** Opening Supplied records block **

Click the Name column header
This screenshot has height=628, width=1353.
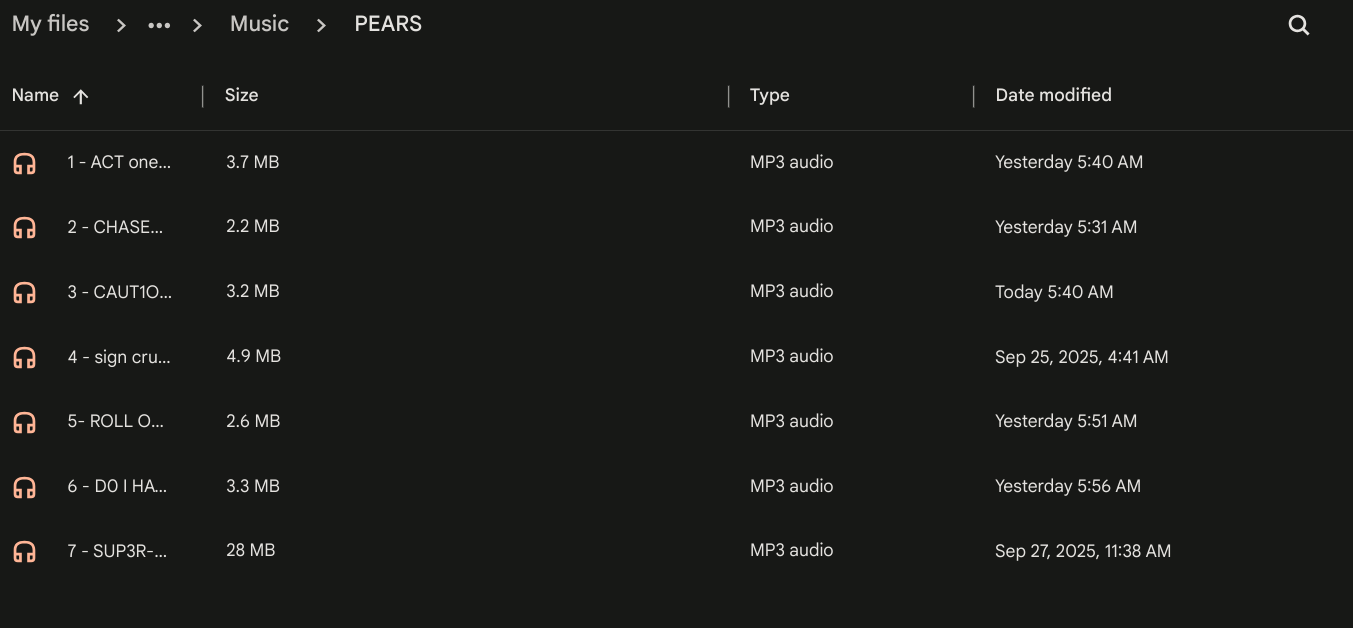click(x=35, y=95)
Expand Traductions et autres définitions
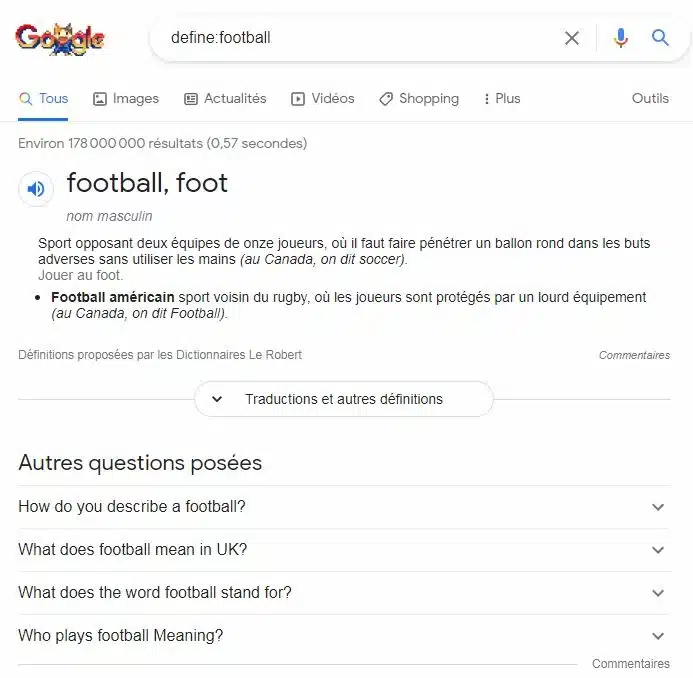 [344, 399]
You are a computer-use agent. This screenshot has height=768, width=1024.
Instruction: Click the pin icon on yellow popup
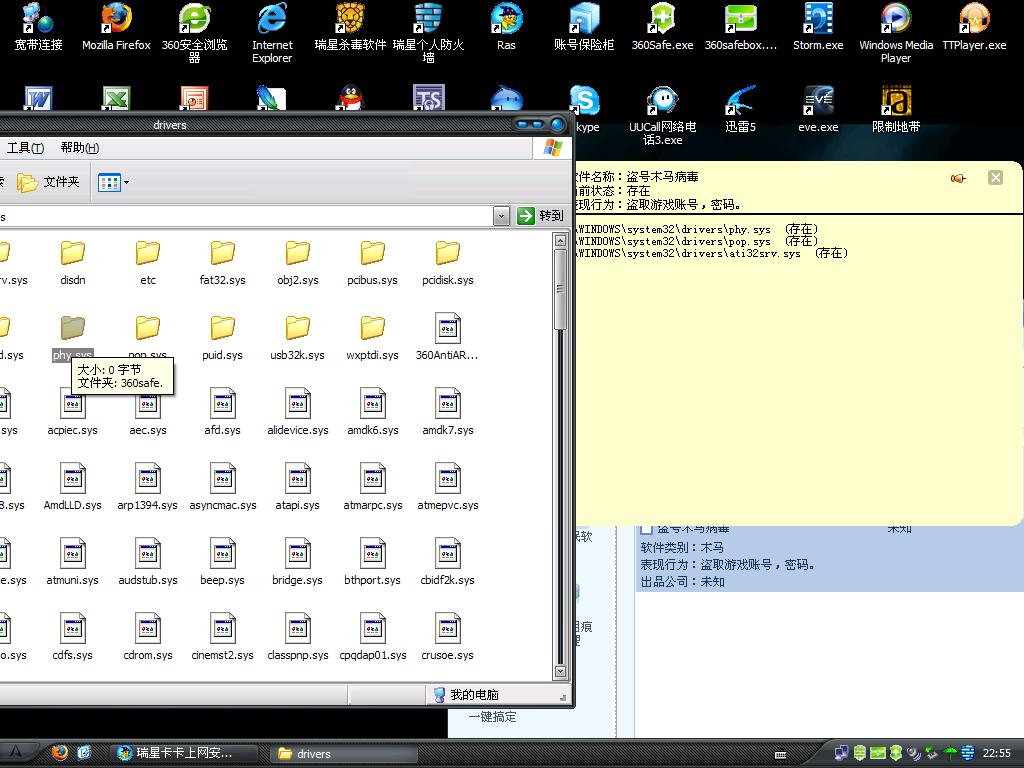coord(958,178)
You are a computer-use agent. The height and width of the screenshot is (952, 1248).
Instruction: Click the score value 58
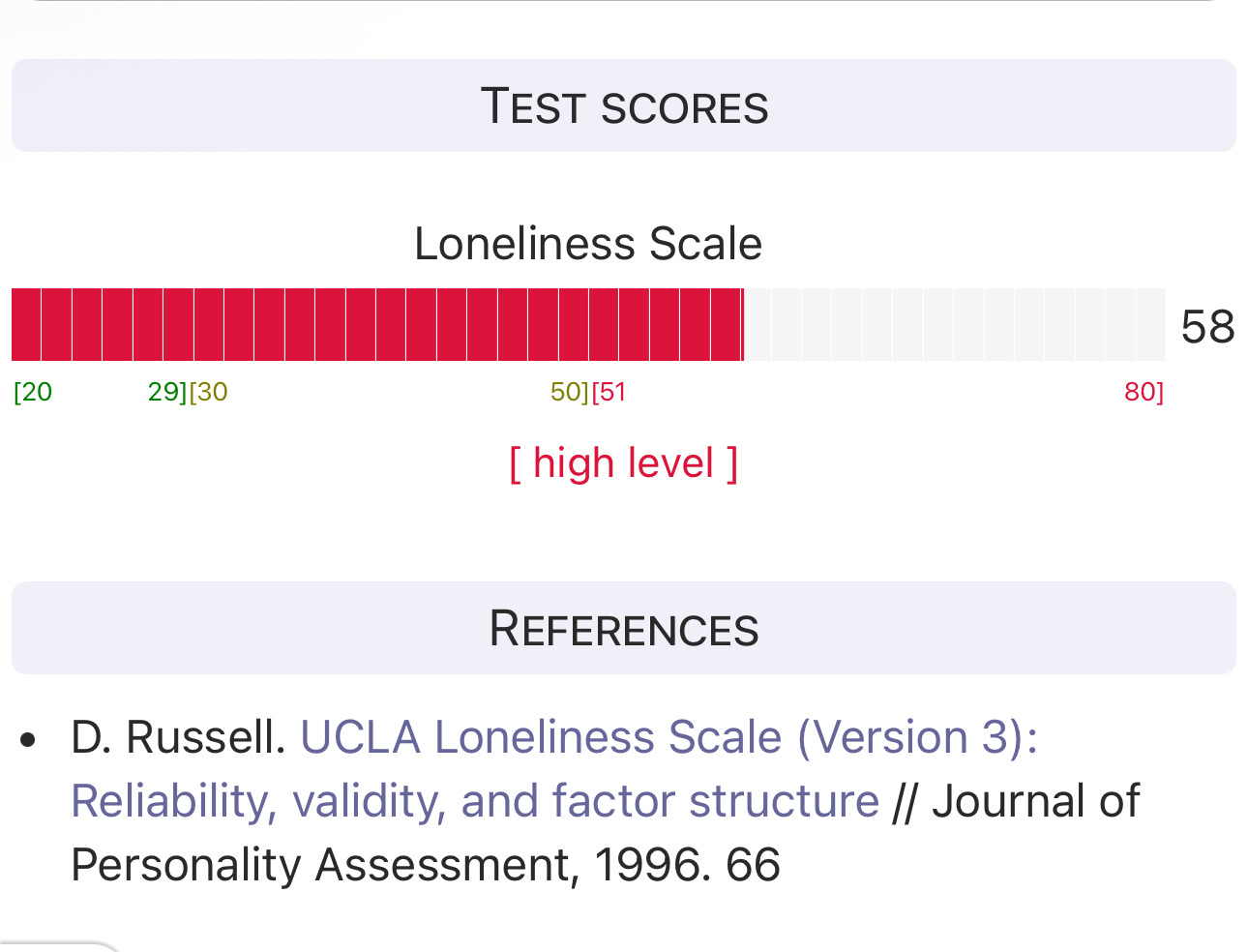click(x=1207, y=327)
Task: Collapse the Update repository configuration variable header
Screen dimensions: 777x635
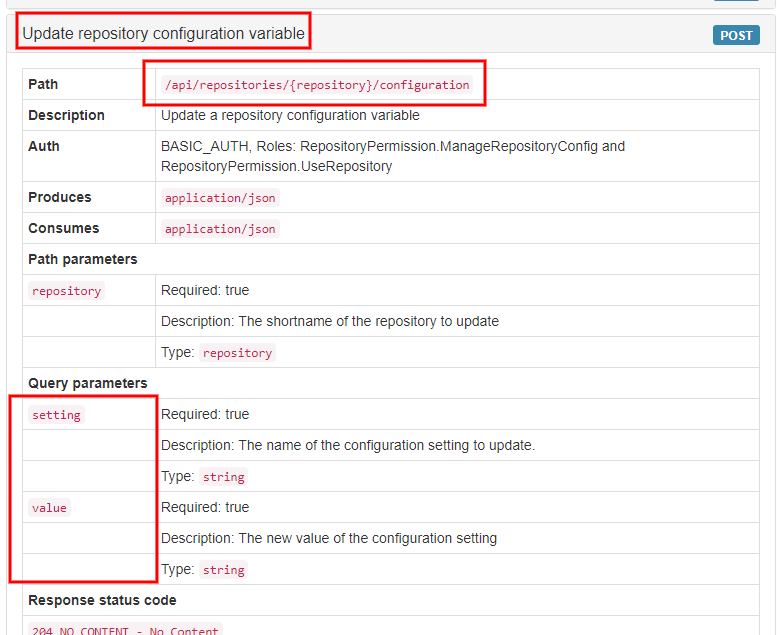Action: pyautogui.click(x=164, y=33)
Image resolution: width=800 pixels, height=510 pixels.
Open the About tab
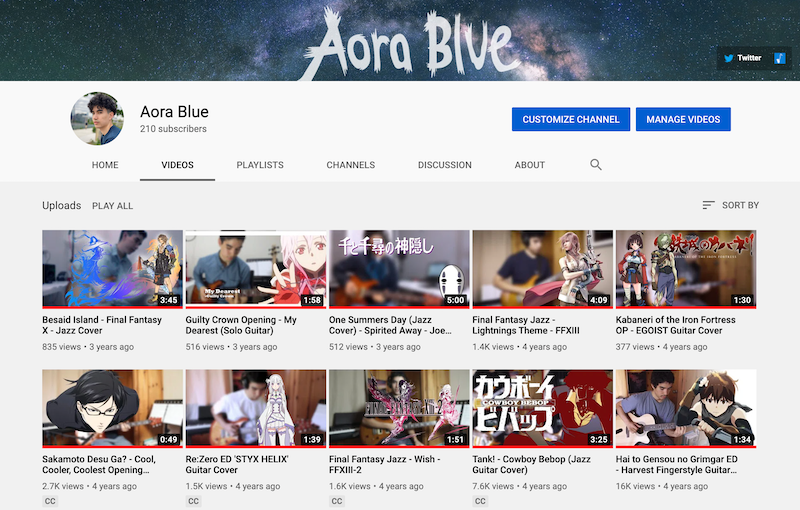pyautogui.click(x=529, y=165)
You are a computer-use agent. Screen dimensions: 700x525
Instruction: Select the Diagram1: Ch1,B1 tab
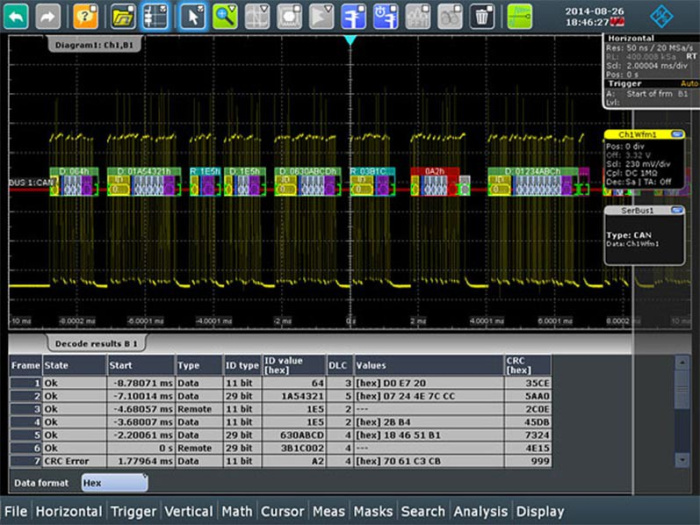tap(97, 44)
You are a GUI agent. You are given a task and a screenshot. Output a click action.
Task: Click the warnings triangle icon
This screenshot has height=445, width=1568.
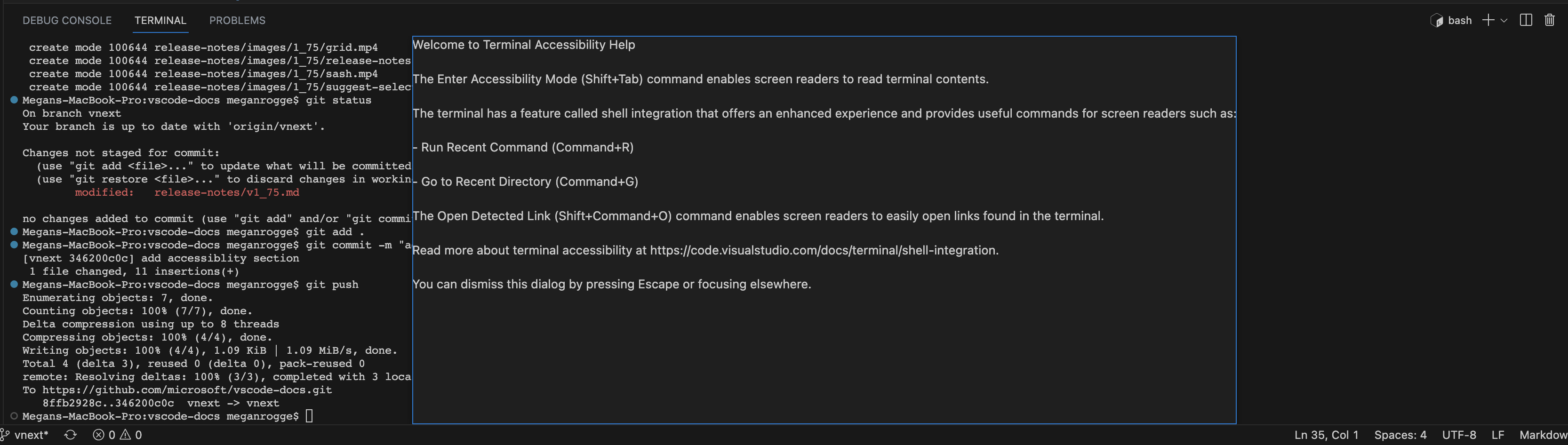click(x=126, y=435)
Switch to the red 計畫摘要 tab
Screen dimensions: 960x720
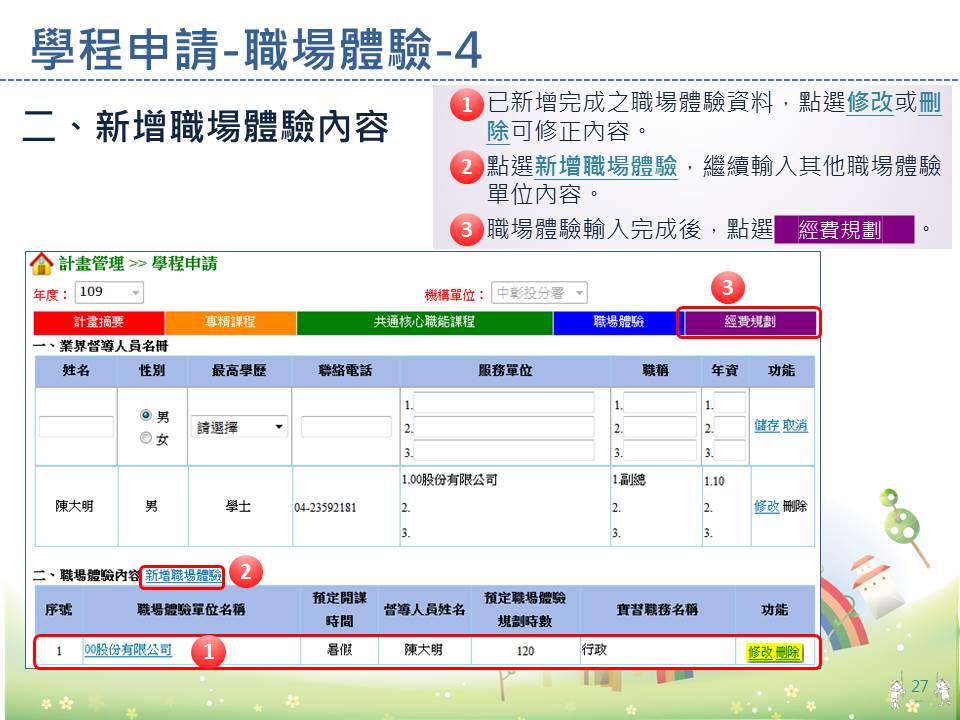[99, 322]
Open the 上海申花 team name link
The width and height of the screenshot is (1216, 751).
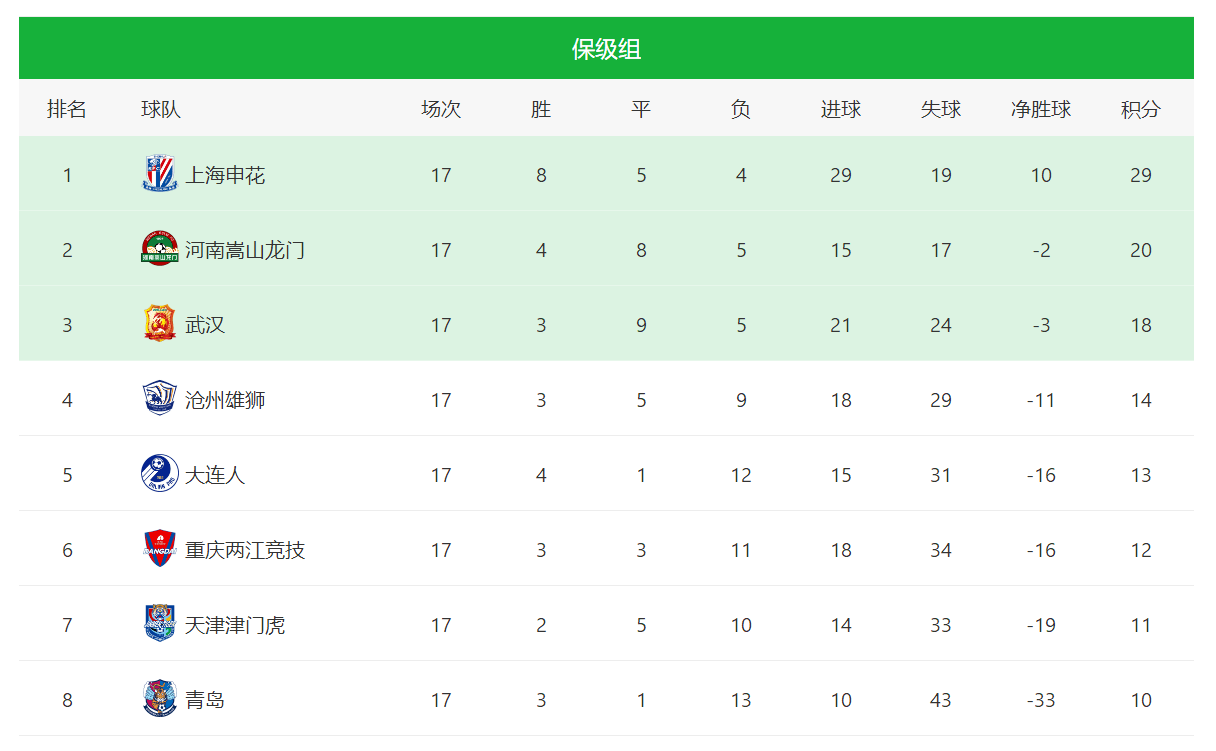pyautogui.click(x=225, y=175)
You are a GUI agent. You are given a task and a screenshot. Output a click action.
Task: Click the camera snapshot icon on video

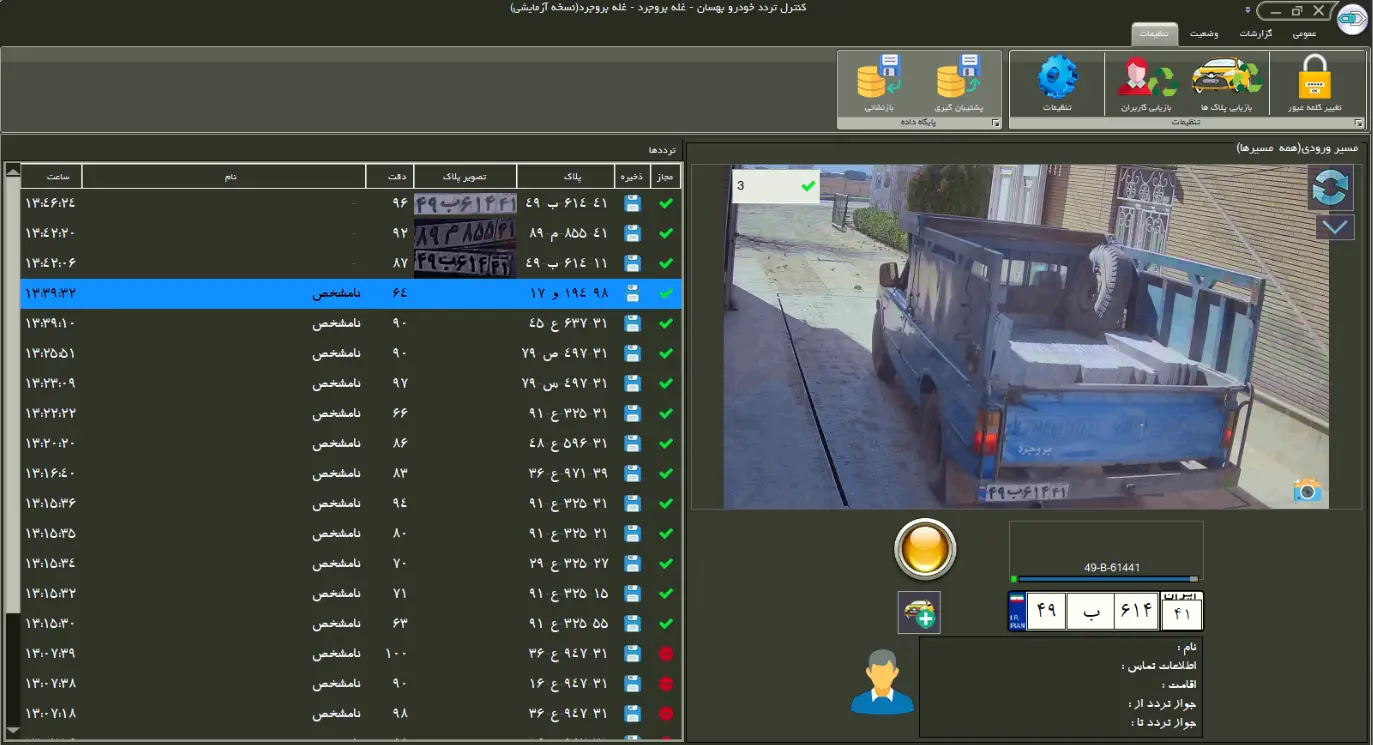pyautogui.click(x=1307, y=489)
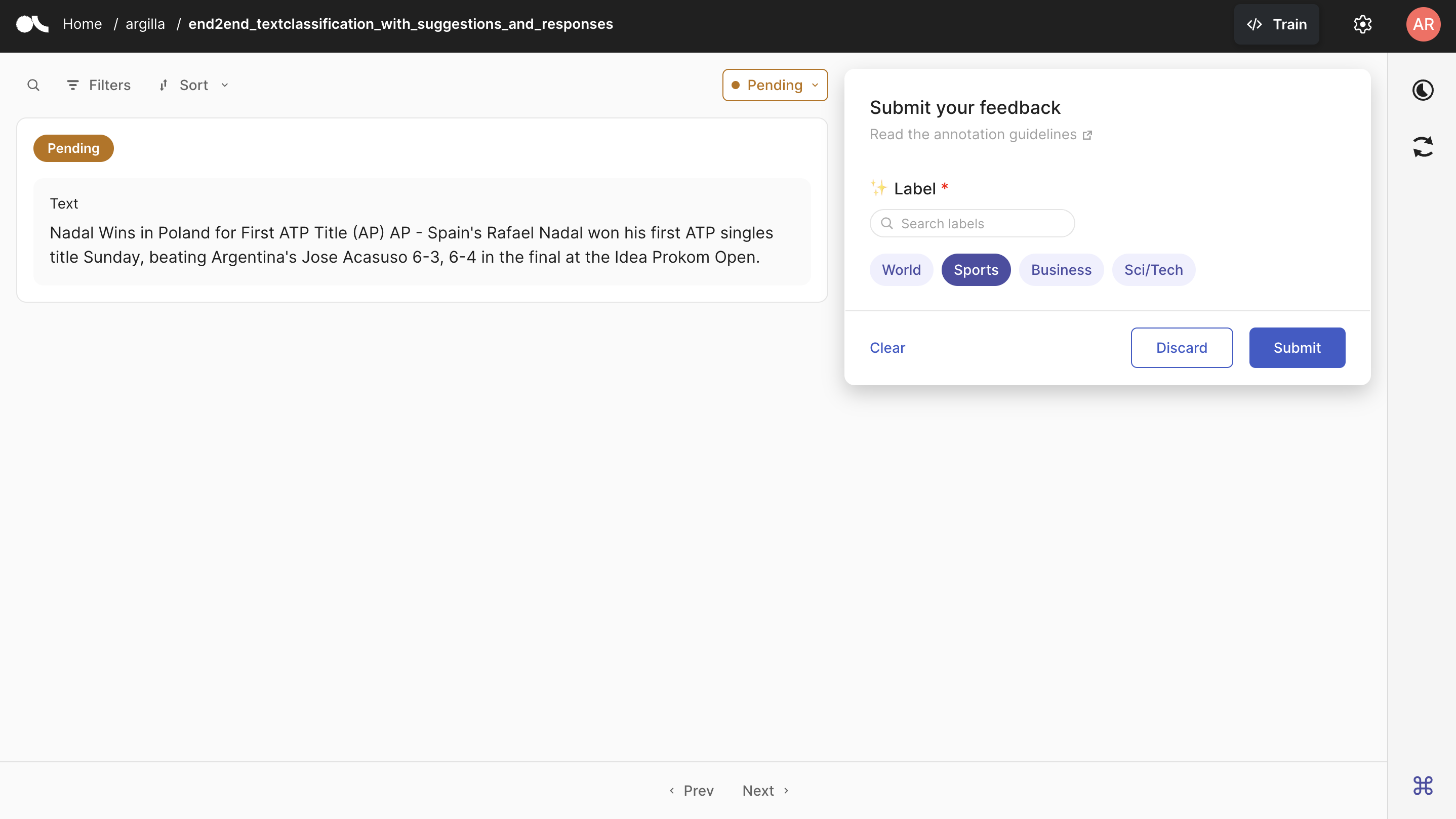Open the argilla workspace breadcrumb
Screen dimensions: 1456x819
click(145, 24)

** Closing Supplied records block **

--- Task description ---
Retype each of the entries above exactly as it appears, with no pictures.

--- Exercise solution ---
Click the Name column header
This screenshot has height=628, width=1353.
click(x=35, y=95)
Expand Traductions et autres définitions
 [344, 399]
You are a computer-use agent. This screenshot has height=768, width=1024.
Instruction: Click the pin icon on yellow popup
coord(958,178)
You are a computer-use agent. The height and width of the screenshot is (952, 1248).
Instruction: Click the score value 58
click(x=1207, y=327)
Task: Collapse the Update repository configuration variable header
Screen dimensions: 777x635
Action: pyautogui.click(x=164, y=33)
Image resolution: width=800 pixels, height=510 pixels.
Open the About tab
pyautogui.click(x=529, y=165)
You are a computer-use agent. Screen dimensions: 700x525
Instruction: Select the Diagram1: Ch1,B1 tab
tap(97, 44)
You are a GUI agent. You are given a task and a screenshot. Output a click action.
Task: Click the warnings triangle icon
This screenshot has height=445, width=1568.
click(x=126, y=435)
Switch to the red 計畫摘要 tab
Screen dimensions: 960x720
[99, 322]
Open the 上海申花 team name link
The width and height of the screenshot is (1216, 751).
pyautogui.click(x=225, y=175)
You are a GUI agent. You are given a task and a screenshot. Output a click action.
Task: Click the camera snapshot icon on video

pyautogui.click(x=1307, y=489)
Open the argilla workspace breadcrumb
Screen dimensions: 1456x819
click(145, 24)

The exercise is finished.